> **Challenge**
Set out the data as a Markdown table with the columns "Row" and "Text", starting at the line that contains "Given: Open the search magnifier icon" and ending at the line that contains "Action: [x=644, y=205]", both included. Give each nonblank line its own row with a sequential number, and omit blank lines.

> **Available records**

┄┄┄┄┄┄

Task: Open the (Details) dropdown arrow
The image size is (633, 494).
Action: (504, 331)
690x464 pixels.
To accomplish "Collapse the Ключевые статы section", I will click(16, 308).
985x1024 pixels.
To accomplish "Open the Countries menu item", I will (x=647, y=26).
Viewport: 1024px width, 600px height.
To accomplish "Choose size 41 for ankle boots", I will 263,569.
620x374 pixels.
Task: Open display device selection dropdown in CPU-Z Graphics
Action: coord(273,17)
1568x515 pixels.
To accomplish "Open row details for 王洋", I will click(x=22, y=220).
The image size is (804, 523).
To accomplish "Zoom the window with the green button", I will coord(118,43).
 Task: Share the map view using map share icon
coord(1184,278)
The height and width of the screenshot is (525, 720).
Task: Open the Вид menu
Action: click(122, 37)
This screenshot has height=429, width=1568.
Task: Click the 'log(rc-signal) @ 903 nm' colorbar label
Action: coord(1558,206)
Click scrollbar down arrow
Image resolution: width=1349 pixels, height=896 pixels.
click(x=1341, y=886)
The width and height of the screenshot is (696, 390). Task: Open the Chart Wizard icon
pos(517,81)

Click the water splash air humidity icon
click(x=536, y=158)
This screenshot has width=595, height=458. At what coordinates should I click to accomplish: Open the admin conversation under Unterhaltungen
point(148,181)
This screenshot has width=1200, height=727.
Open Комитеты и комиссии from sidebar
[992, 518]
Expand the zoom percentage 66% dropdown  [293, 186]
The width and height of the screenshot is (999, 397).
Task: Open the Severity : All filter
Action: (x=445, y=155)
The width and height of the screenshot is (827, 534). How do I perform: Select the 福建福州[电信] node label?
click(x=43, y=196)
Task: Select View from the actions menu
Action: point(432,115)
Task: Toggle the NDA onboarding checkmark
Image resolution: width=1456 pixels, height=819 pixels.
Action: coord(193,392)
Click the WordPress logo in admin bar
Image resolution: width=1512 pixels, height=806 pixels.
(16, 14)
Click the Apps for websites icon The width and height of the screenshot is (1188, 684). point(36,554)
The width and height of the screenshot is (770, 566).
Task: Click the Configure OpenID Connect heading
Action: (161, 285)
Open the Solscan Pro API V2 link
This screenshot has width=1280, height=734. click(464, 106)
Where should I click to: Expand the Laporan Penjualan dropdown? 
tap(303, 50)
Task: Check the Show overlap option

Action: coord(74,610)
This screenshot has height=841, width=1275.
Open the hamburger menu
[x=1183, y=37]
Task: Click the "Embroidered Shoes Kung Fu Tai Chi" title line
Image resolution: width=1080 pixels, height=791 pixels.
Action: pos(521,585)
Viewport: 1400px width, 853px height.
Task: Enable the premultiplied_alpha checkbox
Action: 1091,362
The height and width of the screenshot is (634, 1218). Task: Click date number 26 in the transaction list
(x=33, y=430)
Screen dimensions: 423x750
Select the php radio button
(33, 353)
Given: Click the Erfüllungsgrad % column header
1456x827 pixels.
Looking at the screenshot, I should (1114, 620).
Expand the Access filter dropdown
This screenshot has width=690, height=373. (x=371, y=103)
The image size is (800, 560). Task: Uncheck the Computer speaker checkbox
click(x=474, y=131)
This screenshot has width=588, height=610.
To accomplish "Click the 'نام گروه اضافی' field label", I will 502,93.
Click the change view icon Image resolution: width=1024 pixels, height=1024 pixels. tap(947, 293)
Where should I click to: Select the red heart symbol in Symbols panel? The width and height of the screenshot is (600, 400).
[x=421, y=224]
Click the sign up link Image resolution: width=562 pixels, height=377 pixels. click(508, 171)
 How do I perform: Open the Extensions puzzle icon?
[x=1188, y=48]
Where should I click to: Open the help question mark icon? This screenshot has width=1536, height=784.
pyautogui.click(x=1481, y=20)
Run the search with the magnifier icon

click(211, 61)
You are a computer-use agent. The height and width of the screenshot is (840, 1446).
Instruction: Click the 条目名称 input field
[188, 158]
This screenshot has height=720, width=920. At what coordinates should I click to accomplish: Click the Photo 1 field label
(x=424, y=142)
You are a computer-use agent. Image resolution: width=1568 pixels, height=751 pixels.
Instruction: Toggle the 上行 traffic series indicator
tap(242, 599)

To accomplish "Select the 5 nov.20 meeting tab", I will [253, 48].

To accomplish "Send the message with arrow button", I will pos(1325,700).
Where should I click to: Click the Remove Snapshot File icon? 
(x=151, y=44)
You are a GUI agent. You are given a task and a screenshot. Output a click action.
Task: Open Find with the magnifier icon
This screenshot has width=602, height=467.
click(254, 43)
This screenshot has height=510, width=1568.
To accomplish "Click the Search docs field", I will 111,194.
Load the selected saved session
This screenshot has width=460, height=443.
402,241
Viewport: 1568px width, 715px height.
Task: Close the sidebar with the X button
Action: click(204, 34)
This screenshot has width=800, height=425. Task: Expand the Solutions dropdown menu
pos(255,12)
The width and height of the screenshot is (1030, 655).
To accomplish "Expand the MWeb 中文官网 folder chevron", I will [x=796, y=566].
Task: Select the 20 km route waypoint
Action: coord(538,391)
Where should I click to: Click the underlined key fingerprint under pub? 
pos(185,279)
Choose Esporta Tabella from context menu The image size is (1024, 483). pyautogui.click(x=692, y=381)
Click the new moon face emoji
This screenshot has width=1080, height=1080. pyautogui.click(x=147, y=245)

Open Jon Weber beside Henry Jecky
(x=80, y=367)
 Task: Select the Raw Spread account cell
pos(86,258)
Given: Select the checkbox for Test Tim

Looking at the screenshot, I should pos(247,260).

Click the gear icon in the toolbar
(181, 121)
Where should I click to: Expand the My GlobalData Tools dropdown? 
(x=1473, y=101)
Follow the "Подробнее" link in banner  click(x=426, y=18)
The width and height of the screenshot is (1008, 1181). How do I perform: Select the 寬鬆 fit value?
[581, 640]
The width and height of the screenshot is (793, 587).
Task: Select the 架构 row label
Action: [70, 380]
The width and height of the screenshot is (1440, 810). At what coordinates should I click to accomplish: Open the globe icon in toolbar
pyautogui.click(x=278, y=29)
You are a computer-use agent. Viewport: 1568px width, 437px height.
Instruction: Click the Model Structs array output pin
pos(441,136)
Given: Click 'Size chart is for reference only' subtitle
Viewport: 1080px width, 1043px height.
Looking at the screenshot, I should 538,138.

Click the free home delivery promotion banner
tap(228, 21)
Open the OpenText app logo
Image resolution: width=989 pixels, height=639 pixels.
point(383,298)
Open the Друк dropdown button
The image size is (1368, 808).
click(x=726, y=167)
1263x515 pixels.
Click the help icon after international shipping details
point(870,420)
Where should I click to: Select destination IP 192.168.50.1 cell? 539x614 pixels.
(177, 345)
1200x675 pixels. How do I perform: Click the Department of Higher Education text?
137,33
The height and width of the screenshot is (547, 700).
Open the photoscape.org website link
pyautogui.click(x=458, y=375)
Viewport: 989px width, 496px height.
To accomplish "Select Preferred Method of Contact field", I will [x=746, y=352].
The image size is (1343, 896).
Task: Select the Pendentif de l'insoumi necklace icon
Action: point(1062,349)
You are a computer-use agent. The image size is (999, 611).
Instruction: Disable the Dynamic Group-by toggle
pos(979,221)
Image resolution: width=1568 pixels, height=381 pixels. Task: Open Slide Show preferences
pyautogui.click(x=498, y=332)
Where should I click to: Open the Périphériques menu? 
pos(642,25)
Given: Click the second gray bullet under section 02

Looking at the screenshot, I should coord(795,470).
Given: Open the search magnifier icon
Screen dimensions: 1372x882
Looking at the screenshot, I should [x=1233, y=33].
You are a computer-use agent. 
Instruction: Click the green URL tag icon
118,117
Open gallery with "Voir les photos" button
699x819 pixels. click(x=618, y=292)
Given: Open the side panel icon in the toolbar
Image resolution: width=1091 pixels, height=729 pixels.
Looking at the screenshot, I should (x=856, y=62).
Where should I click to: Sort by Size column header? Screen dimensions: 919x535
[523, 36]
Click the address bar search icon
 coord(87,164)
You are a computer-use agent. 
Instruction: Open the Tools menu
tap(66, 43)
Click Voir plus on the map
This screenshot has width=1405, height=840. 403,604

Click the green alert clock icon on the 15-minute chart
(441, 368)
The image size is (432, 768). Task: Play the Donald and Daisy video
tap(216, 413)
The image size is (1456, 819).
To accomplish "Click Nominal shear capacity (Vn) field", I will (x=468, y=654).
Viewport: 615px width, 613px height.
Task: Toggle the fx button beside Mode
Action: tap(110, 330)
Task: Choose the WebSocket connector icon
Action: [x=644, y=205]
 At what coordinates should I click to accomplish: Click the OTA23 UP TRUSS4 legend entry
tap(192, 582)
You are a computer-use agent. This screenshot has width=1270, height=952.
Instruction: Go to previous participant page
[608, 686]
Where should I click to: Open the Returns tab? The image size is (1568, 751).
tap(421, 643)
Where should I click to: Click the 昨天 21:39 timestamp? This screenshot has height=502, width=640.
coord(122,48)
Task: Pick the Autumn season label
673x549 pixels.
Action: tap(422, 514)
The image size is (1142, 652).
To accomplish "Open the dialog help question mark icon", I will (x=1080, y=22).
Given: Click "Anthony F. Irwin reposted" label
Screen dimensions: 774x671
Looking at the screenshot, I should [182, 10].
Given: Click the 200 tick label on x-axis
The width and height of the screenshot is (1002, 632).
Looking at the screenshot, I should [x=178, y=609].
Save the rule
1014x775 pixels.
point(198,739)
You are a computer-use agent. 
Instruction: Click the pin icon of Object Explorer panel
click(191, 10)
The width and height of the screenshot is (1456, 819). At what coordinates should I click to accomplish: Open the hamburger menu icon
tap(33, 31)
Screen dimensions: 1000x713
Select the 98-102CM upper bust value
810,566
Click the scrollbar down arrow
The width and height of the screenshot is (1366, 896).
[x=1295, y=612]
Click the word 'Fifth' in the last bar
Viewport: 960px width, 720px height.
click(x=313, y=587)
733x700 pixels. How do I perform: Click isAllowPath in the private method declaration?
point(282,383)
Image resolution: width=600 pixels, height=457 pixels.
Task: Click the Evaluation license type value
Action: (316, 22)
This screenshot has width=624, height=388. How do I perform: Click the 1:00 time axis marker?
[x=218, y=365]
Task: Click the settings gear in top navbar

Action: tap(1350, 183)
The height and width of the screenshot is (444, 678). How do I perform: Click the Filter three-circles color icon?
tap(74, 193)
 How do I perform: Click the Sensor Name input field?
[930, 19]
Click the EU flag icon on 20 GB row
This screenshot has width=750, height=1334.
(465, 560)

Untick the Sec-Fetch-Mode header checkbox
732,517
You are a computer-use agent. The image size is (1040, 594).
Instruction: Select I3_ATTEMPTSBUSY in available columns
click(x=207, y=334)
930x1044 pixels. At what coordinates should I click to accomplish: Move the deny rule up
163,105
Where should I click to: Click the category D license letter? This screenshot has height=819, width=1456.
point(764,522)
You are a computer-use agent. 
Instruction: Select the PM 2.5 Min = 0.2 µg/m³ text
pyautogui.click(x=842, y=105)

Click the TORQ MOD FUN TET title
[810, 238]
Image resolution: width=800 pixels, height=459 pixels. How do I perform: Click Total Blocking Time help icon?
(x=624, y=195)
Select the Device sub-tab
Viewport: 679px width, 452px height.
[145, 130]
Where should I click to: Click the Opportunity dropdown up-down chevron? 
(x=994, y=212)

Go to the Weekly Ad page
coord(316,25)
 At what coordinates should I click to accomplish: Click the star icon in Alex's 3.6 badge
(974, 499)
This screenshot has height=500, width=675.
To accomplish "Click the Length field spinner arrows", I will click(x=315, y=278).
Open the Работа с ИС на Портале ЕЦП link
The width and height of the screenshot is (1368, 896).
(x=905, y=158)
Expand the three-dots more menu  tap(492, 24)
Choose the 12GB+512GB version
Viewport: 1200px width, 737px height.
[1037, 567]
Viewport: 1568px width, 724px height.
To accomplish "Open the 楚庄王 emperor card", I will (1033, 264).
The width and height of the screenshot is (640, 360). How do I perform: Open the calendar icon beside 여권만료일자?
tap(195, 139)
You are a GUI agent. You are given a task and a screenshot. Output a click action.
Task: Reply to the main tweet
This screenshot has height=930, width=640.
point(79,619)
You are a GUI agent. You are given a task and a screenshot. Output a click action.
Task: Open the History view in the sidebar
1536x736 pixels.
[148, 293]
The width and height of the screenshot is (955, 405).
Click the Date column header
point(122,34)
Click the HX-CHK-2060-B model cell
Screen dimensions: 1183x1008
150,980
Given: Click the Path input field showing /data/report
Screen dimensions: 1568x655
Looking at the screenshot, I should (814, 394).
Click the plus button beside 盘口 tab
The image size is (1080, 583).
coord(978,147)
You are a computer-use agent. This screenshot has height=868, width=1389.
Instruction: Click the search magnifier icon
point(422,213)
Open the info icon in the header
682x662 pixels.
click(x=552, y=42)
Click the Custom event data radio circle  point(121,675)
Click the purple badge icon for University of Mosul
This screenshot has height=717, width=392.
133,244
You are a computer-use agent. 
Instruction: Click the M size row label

┄┄┄┄┄┄

> **Solved problem**
| Row | Text |
|---|---|
| 1 | Given: Open the search magnifier icon |
| 2 | Screen dimensions: 1372x882 |
| 3 | Looking at the screenshot, I should [x=1233, y=33]. |
| 4 | You are a computer-use agent.  |
| 5 | Instruction: Click the green URL tag icon |
| 6 | 118,117 |
| 7 | Open gallery with "Voir les photos" button |
| 8 | 699x819 pixels. click(x=618, y=292) |
| 9 | Given: Open the side panel icon in the toolbar |
| 10 | Image resolution: width=1091 pixels, height=729 pixels. |
| 11 | Looking at the screenshot, I should (x=856, y=62). |
| 12 | Where should I click to: Sort by Size column header? Screen dimensions: 919x535 |
| 13 | [523, 36] |
| 14 | Click the address bar search icon |
| 15 |  coord(87,164) |
| 16 | You are a computer-use agent.  |
| 17 | Instruction: Open the Tools menu |
| 18 | tap(66, 43) |
| 19 | Click Voir plus on the map |
| 20 | This screenshot has width=1405, height=840. 403,604 |
| 21 | Click the green alert clock icon on the 15-minute chart |
| 22 | (441, 368) |
| 23 | The image size is (432, 768). Task: Play the Donald and Daisy video |
| 24 | tap(216, 413) |
| 25 | The image size is (1456, 819). |
| 26 | To accomplish "Click Nominal shear capacity (Vn) field", I will (x=468, y=654). |
| 27 | Viewport: 615px width, 613px height. |
| 28 | Task: Toggle the fx button beside Mode |
| 29 | Action: tap(110, 330) |
| 30 | Task: Choose the WebSocket connector icon |
| 31 | Action: [x=644, y=205] |